Records from a collection

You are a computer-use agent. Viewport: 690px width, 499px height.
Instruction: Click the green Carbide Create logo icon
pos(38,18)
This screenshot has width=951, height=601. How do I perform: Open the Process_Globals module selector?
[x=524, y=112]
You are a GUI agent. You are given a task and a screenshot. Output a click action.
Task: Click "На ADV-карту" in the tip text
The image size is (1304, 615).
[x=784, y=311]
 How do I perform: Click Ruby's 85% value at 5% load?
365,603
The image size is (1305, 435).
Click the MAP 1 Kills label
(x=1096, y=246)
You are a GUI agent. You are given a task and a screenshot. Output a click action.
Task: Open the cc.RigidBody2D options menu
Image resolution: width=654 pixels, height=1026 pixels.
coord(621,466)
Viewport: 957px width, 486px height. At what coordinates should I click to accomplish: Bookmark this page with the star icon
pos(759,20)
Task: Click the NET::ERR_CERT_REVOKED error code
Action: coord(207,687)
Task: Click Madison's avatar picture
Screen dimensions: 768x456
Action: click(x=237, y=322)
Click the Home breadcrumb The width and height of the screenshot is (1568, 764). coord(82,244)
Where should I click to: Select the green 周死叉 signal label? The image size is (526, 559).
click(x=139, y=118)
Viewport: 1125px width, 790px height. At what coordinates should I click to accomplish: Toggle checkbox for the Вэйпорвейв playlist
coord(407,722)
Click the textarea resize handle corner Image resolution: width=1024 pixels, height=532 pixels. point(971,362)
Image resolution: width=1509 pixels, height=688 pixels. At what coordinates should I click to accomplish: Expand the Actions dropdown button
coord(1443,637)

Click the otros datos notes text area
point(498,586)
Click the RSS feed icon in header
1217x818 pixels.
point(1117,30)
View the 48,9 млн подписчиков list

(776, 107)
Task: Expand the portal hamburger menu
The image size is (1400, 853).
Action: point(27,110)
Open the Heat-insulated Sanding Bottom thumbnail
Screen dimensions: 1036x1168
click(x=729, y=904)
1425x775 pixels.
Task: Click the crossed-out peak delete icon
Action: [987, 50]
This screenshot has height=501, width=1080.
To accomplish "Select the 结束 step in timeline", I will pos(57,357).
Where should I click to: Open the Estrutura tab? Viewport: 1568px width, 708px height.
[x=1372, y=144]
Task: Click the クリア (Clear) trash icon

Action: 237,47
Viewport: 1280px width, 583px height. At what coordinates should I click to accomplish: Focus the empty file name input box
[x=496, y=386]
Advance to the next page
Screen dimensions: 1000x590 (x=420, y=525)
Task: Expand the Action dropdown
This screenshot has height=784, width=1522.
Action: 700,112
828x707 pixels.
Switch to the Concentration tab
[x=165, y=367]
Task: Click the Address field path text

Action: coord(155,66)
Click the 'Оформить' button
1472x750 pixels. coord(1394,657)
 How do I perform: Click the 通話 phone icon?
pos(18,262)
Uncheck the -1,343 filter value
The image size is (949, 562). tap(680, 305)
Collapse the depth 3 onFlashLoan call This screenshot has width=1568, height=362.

**Aim of the task**
Retype all the data exactly, line for line.

**Expected answer**
You are a computer-use agent. Viewport: 690px width, 499px height.
Instruction: Click the green Carbide Create logo icon
pos(38,18)
This screenshot has width=951, height=601. How do I perform: Open the Process_Globals module selector?
[x=524, y=112]
You are a GUI agent. You are given a task and a screenshot. Output a click action.
Task: Click "На ADV-карту" in the tip text
The image size is (1304, 615).
[x=784, y=311]
 How do I perform: Click Ruby's 85% value at 5% load?
365,603
The image size is (1305, 435).
Click the MAP 1 Kills label
(x=1096, y=246)
You are a GUI agent. You are given a task and a screenshot. Output a click action.
Task: Open the cc.RigidBody2D options menu
Image resolution: width=654 pixels, height=1026 pixels.
coord(621,466)
Viewport: 957px width, 486px height. At what coordinates should I click to accomplish: Bookmark this page with the star icon
pos(759,20)
Task: Click the NET::ERR_CERT_REVOKED error code
Action: coord(207,687)
Task: Click Madison's avatar picture
Screen dimensions: 768x456
Action: click(x=237, y=322)
Click the Home breadcrumb The width and height of the screenshot is (1568, 764). coord(82,244)
Where should I click to: Select the green 周死叉 signal label? The image size is (526, 559).
click(x=139, y=118)
Viewport: 1125px width, 790px height. At what coordinates should I click to accomplish: Toggle checkbox for the Вэйпорвейв playlist
coord(407,722)
Click the textarea resize handle corner Image resolution: width=1024 pixels, height=532 pixels. point(971,362)
Image resolution: width=1509 pixels, height=688 pixels. At what coordinates should I click to accomplish: Expand the Actions dropdown button
coord(1443,637)

Click the otros datos notes text area
point(498,586)
Click the RSS feed icon in header
1217x818 pixels.
point(1117,30)
View the 48,9 млн подписчиков list

(776, 107)
Task: Expand the portal hamburger menu
The image size is (1400, 853).
Action: point(27,110)
Open the Heat-insulated Sanding Bottom thumbnail
Screen dimensions: 1036x1168
click(x=729, y=904)
1425x775 pixels.
Task: Click the crossed-out peak delete icon
Action: [987, 50]
This screenshot has height=501, width=1080.
To accomplish "Select the 结束 step in timeline", I will pos(57,357).
Where should I click to: Open the Estrutura tab? Viewport: 1568px width, 708px height.
[x=1372, y=144]
Task: Click the クリア (Clear) trash icon

Action: 237,47
Viewport: 1280px width, 583px height. At what coordinates should I click to accomplish: Focus the empty file name input box
[x=496, y=386]
Advance to the next page
Screen dimensions: 1000x590 (x=420, y=525)
Task: Expand the Action dropdown
This screenshot has height=784, width=1522.
Action: 700,112
828x707 pixels.
Switch to the Concentration tab
[x=165, y=367]
Task: Click the Address field path text

Action: coord(155,66)
Click the 'Оформить' button
1472x750 pixels. coord(1394,657)
 How do I perform: Click the 通話 phone icon?
pos(18,262)
Uncheck the -1,343 filter value
The image size is (949, 562). tap(680, 305)
Collapse the depth 3 onFlashLoan call This screenshot has width=1568, height=362.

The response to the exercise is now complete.